What is required. Output only the lines of the entries that follow, starting at the one with "Click the Translation task icon" and running down to the one with "Click the Use", both included and unchanged.
━━━━━ Study material ━━━━━
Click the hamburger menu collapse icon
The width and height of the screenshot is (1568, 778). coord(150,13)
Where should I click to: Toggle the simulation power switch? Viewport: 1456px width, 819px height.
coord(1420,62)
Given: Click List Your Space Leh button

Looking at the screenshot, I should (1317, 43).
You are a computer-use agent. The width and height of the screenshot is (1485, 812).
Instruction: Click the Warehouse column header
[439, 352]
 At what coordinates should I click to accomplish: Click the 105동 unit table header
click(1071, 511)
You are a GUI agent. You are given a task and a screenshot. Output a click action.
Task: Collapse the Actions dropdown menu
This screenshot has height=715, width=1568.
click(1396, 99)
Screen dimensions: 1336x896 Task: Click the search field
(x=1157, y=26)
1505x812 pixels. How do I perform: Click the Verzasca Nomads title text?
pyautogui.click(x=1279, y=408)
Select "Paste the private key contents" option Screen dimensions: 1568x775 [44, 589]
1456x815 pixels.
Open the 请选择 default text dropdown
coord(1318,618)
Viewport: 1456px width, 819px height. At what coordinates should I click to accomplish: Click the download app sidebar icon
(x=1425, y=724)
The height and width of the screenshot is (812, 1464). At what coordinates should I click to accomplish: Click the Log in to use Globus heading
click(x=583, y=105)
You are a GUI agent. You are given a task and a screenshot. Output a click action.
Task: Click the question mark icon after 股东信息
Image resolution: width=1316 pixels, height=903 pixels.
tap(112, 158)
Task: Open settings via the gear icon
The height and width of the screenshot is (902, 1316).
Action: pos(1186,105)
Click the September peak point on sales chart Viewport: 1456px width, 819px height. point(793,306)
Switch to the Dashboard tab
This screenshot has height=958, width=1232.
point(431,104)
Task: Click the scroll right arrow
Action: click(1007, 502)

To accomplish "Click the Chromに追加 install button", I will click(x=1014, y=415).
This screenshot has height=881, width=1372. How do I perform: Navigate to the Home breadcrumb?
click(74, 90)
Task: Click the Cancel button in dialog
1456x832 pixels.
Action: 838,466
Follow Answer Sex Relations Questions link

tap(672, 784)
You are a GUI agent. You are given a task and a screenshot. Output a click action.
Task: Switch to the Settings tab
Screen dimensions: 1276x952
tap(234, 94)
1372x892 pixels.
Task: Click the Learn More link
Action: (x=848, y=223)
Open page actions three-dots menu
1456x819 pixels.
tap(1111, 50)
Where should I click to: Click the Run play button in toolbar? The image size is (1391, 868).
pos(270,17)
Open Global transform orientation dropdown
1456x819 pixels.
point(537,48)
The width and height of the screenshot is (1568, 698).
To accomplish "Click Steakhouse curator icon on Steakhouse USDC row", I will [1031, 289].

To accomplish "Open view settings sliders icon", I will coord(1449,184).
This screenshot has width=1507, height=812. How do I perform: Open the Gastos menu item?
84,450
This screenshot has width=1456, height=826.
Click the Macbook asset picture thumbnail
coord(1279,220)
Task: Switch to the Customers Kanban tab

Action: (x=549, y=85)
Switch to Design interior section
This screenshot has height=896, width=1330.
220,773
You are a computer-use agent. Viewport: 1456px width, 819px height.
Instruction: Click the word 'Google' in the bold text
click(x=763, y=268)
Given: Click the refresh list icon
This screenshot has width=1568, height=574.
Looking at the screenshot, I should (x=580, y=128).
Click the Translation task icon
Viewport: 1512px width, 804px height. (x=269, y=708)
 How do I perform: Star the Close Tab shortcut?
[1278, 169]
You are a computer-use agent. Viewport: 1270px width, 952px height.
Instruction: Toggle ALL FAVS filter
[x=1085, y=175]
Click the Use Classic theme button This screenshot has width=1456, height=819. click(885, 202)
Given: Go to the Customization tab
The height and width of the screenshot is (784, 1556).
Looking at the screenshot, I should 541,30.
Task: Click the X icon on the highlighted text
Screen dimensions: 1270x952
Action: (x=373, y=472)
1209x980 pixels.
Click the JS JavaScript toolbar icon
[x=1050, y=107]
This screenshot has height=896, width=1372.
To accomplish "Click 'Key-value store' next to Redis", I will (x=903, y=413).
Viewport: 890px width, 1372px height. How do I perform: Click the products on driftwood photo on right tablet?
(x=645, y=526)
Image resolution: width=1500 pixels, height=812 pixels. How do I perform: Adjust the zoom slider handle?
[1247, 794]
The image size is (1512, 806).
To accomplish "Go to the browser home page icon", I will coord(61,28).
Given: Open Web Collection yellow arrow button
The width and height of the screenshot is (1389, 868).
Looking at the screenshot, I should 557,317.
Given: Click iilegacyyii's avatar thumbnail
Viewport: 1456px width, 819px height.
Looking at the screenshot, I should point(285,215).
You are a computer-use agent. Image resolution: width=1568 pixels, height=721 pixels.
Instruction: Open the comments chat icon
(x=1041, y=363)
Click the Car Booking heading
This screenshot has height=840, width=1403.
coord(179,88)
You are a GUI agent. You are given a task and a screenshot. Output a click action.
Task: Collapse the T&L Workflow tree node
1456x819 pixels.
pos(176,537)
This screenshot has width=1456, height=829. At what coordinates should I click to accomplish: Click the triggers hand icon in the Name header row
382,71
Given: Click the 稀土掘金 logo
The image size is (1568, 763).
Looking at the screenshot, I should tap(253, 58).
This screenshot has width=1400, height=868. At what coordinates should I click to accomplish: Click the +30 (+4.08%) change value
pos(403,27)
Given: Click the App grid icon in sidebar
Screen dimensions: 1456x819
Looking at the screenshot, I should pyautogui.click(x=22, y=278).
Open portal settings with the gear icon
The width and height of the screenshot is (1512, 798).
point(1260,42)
━━━━━
Task answer.
Click the Translation task icon
Viewport: 1512px width, 804px height. (x=269, y=708)
 How do I perform: Star the Close Tab shortcut?
[1278, 169]
You are a computer-use agent. Viewport: 1270px width, 952px height.
Instruction: Toggle ALL FAVS filter
[x=1085, y=175]
Click the Use Classic theme button This screenshot has width=1456, height=819. click(885, 202)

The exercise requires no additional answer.